*Vorliegender Text*:

Die Regelungen über die Einberufung und die Beschlussfassung der Vertreterversammlung der Bundesgerichtsvollzieherkammer sind den Parallelvorschriften für die Einberufung der Kammerversammlung der Gerichtsvollzieherkammer (§ 73 Abs. 1 bis 3 Gerichtsvollziehergesetz-E) nachgebildet. Die Regelung von Form und Frist der Einberufung bleibt allerdings der Satzung überlassen; in dringenden Fällen ist die Einhaltung einer Frist entbehrlich. Die Abweichung von § 73 Gerichtsvollziehergesetz-E rechtfertigt sich durch die grundsätzlich geringere Zahl von Teilnahmeberechtigten. Vor diesem Hintergrund lässt Absatz 3 entsprechend § 85 Abs. 3 BNotO auch eine schriftliche Beschlussfassung zu.

Zu § 88 (Beschlüsse der Vertreterversammlung)

*Aufgabenstellung*:
Bitte beantworte anhand des Textes zur Vertreterversammlung diese Fragen:
1. Wem bleibt die Regelung von Form und Frist der Einberufung überlassen?
2. Womit rechtfertigt sich die Abweichung von § 73 Gerichtsvollziehergesetz-E?
3. Welche Form der Beschlussfassung lässt Absatz 3 zu?
Stütze dich ausschließlich auf den Text.

*Angezeigte Daten*:
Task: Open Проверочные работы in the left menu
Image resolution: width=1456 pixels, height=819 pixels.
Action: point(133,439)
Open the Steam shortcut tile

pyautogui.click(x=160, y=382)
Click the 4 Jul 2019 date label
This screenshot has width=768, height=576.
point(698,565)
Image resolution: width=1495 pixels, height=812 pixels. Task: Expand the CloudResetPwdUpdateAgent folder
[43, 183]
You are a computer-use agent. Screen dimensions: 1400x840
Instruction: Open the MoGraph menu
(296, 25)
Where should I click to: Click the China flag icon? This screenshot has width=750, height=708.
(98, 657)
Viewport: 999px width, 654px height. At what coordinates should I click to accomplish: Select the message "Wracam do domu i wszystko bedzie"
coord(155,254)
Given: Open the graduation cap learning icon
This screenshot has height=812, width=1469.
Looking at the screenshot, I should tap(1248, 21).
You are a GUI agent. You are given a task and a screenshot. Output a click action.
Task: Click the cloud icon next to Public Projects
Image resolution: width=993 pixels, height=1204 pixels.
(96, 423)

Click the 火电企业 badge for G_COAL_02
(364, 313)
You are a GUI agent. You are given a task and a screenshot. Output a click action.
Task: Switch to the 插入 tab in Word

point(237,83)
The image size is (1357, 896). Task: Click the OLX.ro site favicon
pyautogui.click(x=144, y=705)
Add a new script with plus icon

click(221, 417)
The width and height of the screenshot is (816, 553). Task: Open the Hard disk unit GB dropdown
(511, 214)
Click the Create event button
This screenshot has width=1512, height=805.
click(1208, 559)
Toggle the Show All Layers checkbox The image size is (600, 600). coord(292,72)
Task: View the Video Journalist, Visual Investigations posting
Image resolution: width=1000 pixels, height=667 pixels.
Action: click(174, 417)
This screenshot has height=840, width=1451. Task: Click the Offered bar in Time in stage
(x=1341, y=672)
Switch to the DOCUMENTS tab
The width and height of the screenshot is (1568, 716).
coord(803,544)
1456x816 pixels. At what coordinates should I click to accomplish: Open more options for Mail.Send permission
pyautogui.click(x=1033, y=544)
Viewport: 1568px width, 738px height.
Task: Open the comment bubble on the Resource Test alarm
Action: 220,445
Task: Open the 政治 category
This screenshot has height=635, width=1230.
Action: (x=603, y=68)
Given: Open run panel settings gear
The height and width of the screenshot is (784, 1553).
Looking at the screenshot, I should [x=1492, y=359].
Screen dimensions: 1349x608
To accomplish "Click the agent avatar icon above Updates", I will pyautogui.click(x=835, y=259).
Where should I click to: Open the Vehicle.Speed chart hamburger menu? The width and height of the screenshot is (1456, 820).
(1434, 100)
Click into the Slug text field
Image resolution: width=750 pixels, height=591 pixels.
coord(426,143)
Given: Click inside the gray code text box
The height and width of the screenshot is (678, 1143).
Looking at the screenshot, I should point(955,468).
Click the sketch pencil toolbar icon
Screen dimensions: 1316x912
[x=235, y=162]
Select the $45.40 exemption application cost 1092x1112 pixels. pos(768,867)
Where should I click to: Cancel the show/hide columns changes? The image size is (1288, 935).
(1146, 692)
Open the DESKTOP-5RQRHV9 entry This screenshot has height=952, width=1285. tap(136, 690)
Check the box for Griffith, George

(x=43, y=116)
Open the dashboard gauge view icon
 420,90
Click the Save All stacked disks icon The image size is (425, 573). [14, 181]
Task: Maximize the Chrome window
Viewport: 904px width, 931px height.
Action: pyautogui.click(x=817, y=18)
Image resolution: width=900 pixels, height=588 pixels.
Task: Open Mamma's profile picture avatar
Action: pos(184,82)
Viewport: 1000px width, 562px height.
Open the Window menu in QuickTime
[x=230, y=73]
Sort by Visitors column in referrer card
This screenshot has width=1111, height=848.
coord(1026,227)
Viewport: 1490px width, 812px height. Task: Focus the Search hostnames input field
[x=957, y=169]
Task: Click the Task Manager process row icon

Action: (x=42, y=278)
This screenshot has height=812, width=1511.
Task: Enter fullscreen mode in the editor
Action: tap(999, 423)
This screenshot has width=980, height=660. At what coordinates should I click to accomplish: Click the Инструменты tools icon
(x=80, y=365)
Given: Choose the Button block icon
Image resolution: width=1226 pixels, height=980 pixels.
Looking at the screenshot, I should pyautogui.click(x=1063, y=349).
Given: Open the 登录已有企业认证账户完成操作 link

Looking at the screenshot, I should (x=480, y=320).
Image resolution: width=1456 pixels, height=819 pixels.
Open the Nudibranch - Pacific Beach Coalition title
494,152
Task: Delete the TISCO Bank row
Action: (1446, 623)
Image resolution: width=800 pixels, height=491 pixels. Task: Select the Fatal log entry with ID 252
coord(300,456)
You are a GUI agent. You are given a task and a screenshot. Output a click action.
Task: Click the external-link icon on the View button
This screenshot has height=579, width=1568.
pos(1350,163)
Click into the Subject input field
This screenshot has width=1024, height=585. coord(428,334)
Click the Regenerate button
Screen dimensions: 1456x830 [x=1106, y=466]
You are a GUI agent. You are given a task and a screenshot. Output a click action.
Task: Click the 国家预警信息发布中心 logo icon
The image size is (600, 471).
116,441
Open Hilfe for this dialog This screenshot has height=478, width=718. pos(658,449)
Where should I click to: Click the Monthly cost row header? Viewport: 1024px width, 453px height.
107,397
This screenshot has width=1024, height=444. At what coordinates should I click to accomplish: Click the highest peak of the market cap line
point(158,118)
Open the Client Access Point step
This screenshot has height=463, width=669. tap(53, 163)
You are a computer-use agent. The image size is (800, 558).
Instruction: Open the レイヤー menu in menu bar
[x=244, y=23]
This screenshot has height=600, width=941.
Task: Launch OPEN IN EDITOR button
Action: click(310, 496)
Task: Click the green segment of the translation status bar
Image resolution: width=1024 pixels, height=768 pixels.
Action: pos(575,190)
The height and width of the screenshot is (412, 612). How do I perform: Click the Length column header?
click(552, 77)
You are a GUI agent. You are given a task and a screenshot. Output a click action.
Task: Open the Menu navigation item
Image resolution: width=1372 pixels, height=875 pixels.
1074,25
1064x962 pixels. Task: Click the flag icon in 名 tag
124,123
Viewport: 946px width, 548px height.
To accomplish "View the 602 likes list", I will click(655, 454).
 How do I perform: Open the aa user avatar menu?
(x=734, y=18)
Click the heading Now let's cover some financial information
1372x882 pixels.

*Lösung*:
1. Der Satzung.
2. Durch die grundsätzlich geringere Zahl von Teilnahmeberechtigten.
3. Eine schriftliche Beschlussfassung (entsprechend § 85 Abs. 3 BNotO).